BEGIN

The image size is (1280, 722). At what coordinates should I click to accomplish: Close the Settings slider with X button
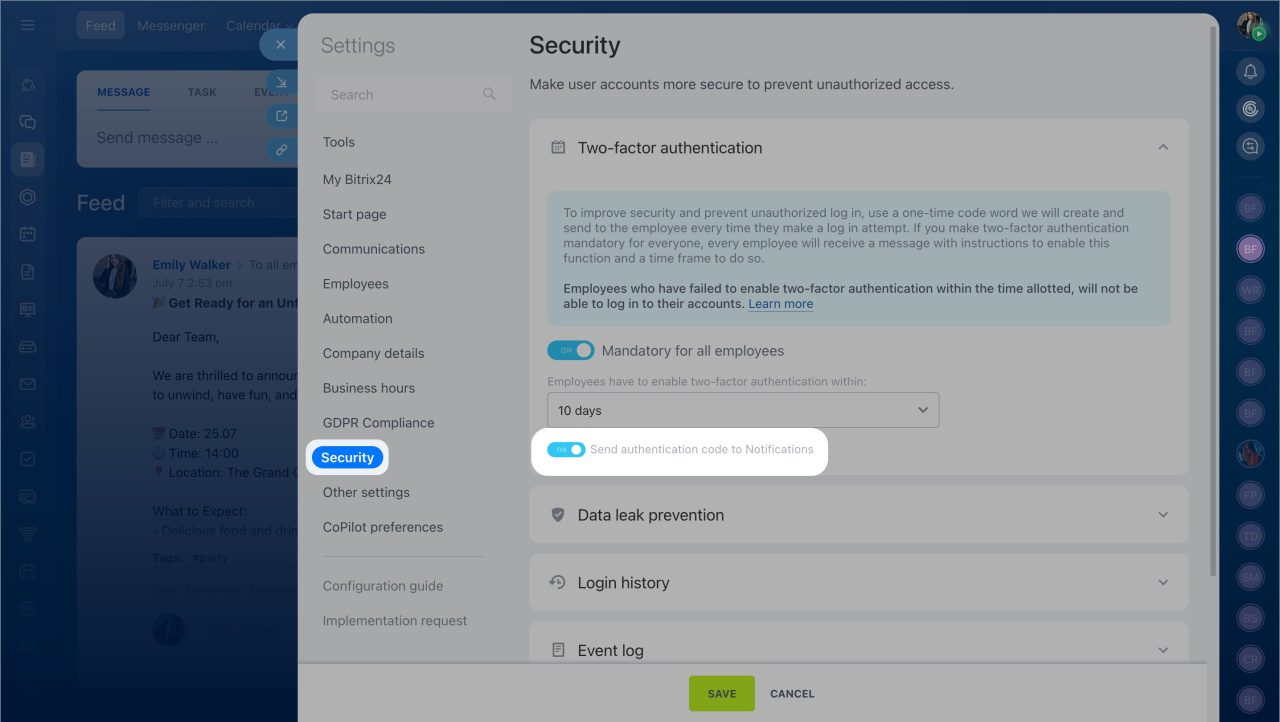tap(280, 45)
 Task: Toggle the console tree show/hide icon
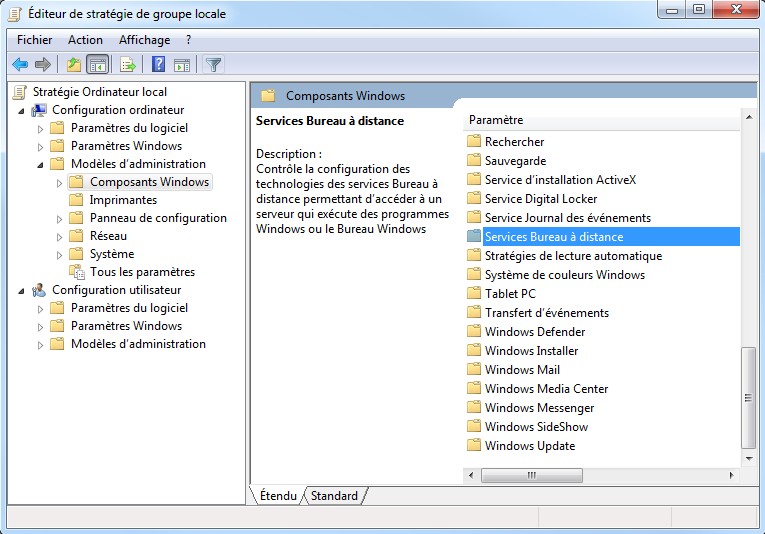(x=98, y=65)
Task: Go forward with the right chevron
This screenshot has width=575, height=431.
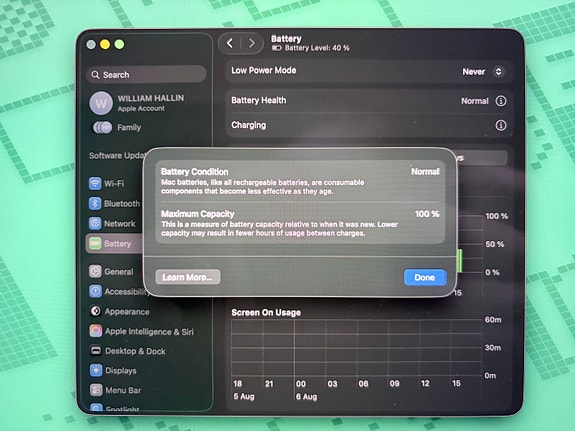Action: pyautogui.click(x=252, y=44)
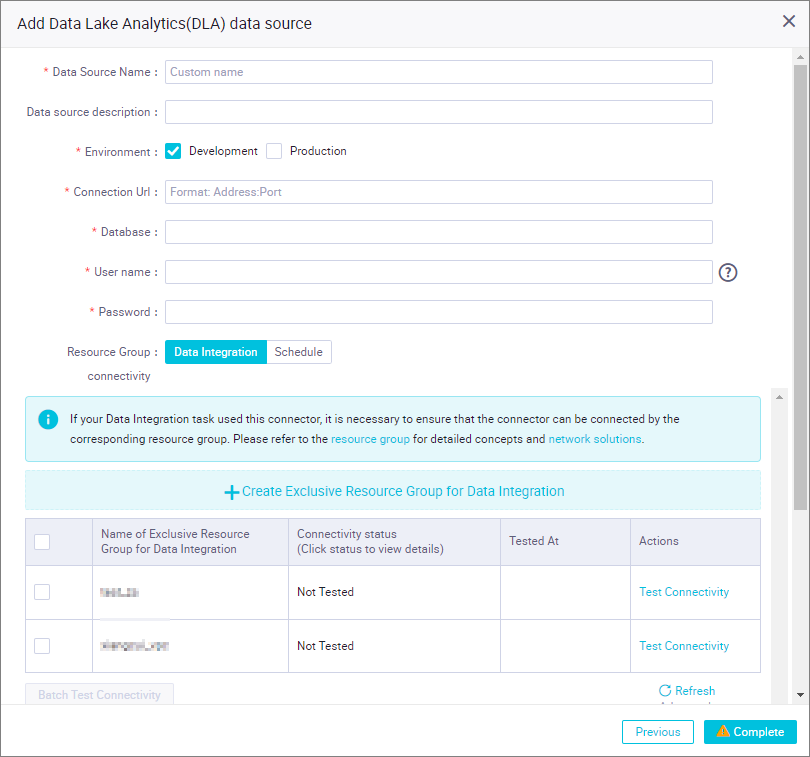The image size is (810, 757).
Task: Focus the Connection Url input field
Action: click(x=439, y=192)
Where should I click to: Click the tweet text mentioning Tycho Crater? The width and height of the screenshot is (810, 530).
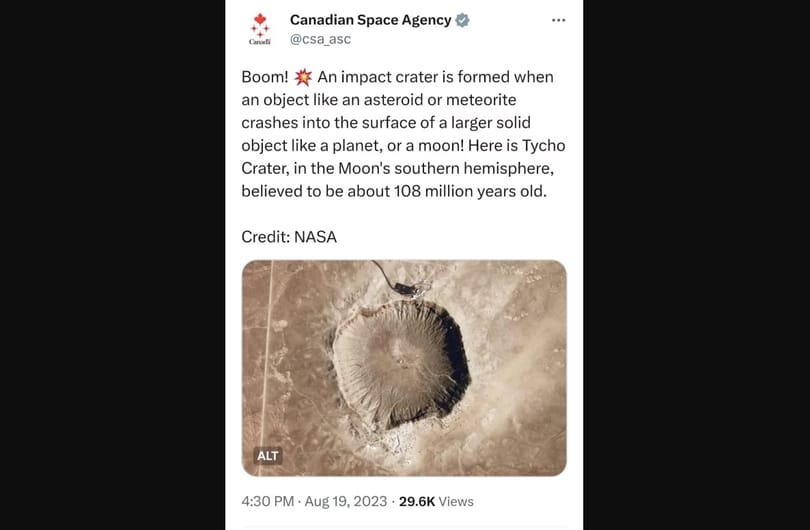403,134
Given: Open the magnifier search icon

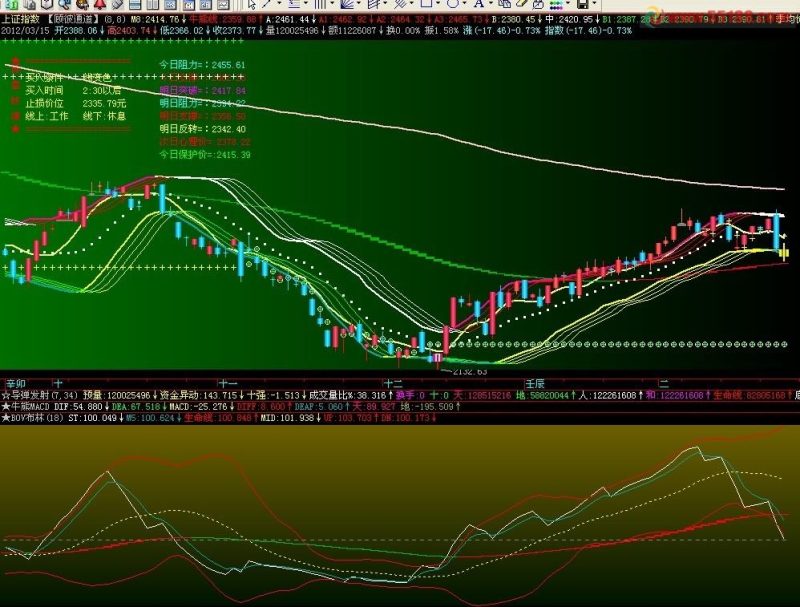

END

• **ABOUT THIS TASK**:
Set down every entry above exactly as written, but skip the pictures.

• **ANSWER FOR THIS EXERCISE**:
The image size is (1280, 722). At what coordinates should I click to accomplish: Close the Settings slider with X button
tap(280, 45)
 Task: Toggle the console tree show/hide icon
(x=98, y=65)
Task: Go forward with the right chevron
This screenshot has width=575, height=431.
Action: pyautogui.click(x=252, y=44)
The image size is (810, 757).
Task: Focus the Connection Url input field
Action: click(x=439, y=192)
Where should I click to: Click the tweet text mentioning Tycho Crater? The width and height of the screenshot is (810, 530).
403,134
Given: Open the magnifier search icon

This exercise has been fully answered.